*Work to be completed*. Return every line below exactly.

Saved entries:
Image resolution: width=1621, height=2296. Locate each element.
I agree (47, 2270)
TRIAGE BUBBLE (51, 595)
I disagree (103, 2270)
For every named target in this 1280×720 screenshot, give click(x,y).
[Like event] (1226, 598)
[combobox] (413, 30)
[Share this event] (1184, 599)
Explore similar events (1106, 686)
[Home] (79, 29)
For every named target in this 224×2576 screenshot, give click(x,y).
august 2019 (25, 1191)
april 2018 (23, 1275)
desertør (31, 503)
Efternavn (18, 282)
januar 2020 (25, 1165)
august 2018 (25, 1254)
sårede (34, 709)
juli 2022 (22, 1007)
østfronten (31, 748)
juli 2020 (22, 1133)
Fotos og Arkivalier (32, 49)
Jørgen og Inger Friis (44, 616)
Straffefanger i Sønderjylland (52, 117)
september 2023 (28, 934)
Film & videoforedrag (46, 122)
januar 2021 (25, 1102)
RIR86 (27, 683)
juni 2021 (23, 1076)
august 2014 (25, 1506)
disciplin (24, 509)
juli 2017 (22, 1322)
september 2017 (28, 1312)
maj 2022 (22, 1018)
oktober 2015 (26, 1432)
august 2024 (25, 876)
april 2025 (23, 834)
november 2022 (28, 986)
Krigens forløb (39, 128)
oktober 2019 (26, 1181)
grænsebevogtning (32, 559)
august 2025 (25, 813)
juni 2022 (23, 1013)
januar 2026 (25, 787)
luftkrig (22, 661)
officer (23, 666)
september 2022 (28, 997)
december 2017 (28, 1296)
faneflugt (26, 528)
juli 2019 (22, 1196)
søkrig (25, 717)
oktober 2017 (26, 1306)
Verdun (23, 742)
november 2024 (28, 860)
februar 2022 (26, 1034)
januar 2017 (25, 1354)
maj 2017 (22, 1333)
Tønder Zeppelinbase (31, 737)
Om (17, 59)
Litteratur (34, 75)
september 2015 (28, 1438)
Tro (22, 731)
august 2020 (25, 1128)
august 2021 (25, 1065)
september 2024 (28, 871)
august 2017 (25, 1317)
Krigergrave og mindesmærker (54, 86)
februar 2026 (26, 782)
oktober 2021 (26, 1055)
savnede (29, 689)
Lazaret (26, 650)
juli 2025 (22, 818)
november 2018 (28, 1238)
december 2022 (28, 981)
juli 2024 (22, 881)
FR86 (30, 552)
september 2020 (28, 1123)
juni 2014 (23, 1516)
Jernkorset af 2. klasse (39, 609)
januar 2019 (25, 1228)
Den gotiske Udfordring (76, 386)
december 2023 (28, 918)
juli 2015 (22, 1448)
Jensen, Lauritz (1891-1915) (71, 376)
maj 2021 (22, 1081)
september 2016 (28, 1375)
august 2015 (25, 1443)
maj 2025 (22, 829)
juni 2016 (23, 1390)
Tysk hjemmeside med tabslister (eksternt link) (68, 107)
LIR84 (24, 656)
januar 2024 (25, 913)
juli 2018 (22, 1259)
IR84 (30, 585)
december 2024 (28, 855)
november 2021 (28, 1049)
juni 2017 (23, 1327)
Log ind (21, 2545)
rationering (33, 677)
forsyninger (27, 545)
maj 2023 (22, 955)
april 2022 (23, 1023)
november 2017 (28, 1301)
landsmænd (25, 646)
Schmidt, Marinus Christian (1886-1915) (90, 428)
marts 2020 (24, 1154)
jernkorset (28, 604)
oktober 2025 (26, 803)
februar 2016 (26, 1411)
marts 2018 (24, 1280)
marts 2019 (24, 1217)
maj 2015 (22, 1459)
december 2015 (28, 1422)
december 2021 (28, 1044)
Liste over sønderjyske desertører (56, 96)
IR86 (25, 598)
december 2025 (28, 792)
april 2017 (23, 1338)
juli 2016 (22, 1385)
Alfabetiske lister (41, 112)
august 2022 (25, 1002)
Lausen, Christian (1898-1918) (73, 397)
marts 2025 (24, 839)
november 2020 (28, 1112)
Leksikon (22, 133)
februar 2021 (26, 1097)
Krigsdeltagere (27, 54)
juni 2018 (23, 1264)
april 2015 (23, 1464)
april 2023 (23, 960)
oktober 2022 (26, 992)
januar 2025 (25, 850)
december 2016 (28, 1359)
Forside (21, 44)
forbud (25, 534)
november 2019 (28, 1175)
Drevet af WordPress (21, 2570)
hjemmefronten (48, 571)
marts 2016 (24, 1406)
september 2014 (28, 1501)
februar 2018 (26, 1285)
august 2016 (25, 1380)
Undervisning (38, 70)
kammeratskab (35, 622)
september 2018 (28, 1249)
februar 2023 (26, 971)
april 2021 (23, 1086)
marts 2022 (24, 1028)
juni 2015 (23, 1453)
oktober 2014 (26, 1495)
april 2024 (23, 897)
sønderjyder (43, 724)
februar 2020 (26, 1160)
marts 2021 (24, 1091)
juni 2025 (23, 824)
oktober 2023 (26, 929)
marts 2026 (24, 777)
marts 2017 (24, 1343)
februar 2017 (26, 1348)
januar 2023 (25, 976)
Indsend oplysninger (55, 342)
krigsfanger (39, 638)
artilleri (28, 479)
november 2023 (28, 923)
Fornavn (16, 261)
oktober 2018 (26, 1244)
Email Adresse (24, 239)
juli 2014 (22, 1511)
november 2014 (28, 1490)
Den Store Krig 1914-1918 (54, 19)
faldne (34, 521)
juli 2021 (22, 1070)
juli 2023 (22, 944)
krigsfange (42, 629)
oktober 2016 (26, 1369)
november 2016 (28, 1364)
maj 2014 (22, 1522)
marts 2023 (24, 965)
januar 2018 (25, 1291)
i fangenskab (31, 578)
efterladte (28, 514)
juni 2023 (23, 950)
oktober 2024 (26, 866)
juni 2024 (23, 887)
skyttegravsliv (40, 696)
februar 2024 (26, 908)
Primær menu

*Your solution*.
Image resolution: width=1621, height=2296. Locate each element.
I agree (47, 2270)
TRIAGE BUBBLE (51, 595)
I disagree (103, 2270)
For every named target in this 1280×720 screenshot, give click(x,y).
[Like event] (1226, 598)
[combobox] (413, 30)
[Share this event] (1184, 599)
Explore similar events (1106, 686)
[Home] (79, 29)
For every named target in this 224×2576 screenshot, give click(x,y).
august 2019 (25, 1191)
april 2018 (23, 1275)
desertør (31, 503)
Efternavn (18, 282)
januar 2020 (25, 1165)
august 2018 (25, 1254)
sårede (34, 709)
juli 2022 (22, 1007)
østfronten (31, 748)
juli 2020 (22, 1133)
Fotos og Arkivalier (32, 49)
Jørgen og Inger Friis (44, 616)
Straffefanger i Sønderjylland (52, 117)
september 2023 (28, 934)
Film & videoforedrag (46, 122)
januar 2021 (25, 1102)
RIR86 (27, 683)
juni 2021 (23, 1076)
august 2014 (25, 1506)
disciplin (24, 509)
juli 2017 (22, 1322)
september 2017 (28, 1312)
maj 2022 (22, 1018)
oktober 2015 (26, 1432)
august 2024 (25, 876)
april 2025 (23, 834)
november 2022 (28, 986)
Krigens forløb (39, 128)
oktober 2019 (26, 1181)
grænsebevogtning (32, 559)
august 2025 (25, 813)
juni 2022 (23, 1013)
januar 2026 (25, 787)
luftkrig (22, 661)
officer (23, 666)
september 2022 (28, 997)
december 2017 (28, 1296)
faneflugt (26, 528)
juli 2019 (22, 1196)
søkrig (25, 717)
oktober 2017 (26, 1306)
Verdun (23, 742)
november 2024 (28, 860)
februar 2022 (26, 1034)
januar 2017 (25, 1354)
maj 2017 (22, 1333)
Tønder Zeppelinbase (31, 737)
Om (17, 59)
Litteratur (34, 75)
september 2015 (28, 1438)
Tro (22, 731)
august 2020 (25, 1128)
august 2021 (25, 1065)
september 2024 (28, 871)
august 2017 (25, 1317)
Krigergrave og mindesmærker (54, 86)
februar 2026 (26, 782)
oktober 2021 (26, 1055)
savnede (29, 689)
Lazaret (26, 650)
juli 2025 (22, 818)
november 2018 (28, 1238)
december 2022 (28, 981)
juli 2024 (22, 881)
FR86 (30, 552)
september 2020 (28, 1123)
juni 2014 (23, 1516)
Jernkorset af 2. klasse (39, 609)
januar 2019 (25, 1228)
Den gotiske Udfordring (76, 386)
december 2023 (28, 918)
juli 2015 (22, 1448)
Jensen, Lauritz (1891-1915) (71, 376)
maj 2021 (22, 1081)
september 2016 (28, 1375)
august 2015 (25, 1443)
maj 2025 (22, 829)
juni 2016 (23, 1390)
Tysk hjemmeside med tabslister (eksternt link) (68, 107)
LIR84 (24, 656)
januar 2024 (25, 913)
juli 2018 (22, 1259)
IR84 (30, 585)
december 2024 (28, 855)
november 2021 (28, 1049)
juni 2017 (23, 1327)
Log ind (21, 2545)
rationering (33, 677)
forsyninger (27, 545)
maj 2023 (22, 955)
april 2022 (23, 1023)
november 2017 (28, 1301)
landsmænd (25, 646)
Schmidt, Marinus Christian (1886-1915) (90, 428)
marts 2020 (24, 1154)
jernkorset (28, 604)
oktober 2025 (26, 803)
februar 2016 (26, 1411)
marts 2018 (24, 1280)
marts 2019 (24, 1217)
maj 2015 (22, 1459)
december 2015 (28, 1422)
december 2021 (28, 1044)
Liste over sønderjyske desertører (56, 96)
IR86 (25, 598)
december 2025 (28, 792)
april 2017 (23, 1338)
juli 2016 (22, 1385)
Alfabetiske lister (41, 112)
august 2022 (25, 1002)
Lausen, Christian (1898-1918) (73, 397)
marts 2025 (24, 839)
november 2020 (28, 1112)
Leksikon (22, 133)
februar 2021 (26, 1097)
Krigsdeltagere (27, 54)
juni 2018 (23, 1264)
april 2015 (23, 1464)
april 2023 (23, 960)
oktober 2022 (26, 992)
januar 2025 (25, 850)
december 2016 (28, 1359)
Forside (21, 44)
forbud (25, 534)
november 2019 (28, 1175)
Drevet af WordPress (21, 2570)
hjemmefronten (48, 571)
marts 2016 (24, 1406)
september 2014 (28, 1501)
februar 2018 (26, 1285)
august 2016 (25, 1380)
Undervisning (38, 70)
kammeratskab (35, 622)
september 2018 (28, 1249)
februar 2023 (26, 971)
april 2021 (23, 1086)
marts 2022 (24, 1028)
juni 2015 (23, 1453)
oktober 2014 (26, 1495)
april 2024 (23, 897)
sønderjyder (43, 724)
februar 2020 (26, 1160)
marts 2021 (24, 1091)
juni 2025 (23, 824)
oktober 2023 (26, 929)
marts 2026 (24, 777)
marts 2017 (24, 1343)
februar 2017 (26, 1348)
januar 2023 (25, 976)
Indsend oplysninger (55, 342)
krigsfanger (39, 638)
artilleri (28, 479)
november 2023 (28, 923)
Fornavn (16, 261)
oktober 2018 (26, 1244)
Email Adresse (24, 239)
juli 2014 (22, 1511)
november 2014 (28, 1490)
Den Store Krig 1914-1918 (54, 19)
faldne (34, 521)
juli 2021 (22, 1070)
juli 2023 (22, 944)
krigsfange (42, 629)
oktober 2016 (26, 1369)
november 2016 (28, 1364)
maj 2014 (22, 1522)
marts 2023 (24, 965)
januar 2018 (25, 1291)
i fangenskab (31, 578)
efterladte (28, 514)
juni 2023 (23, 950)
oktober 2024 (26, 866)
juni 2024 (23, 887)
skyttegravsliv (40, 696)
februar 2024 (26, 908)
Primær menu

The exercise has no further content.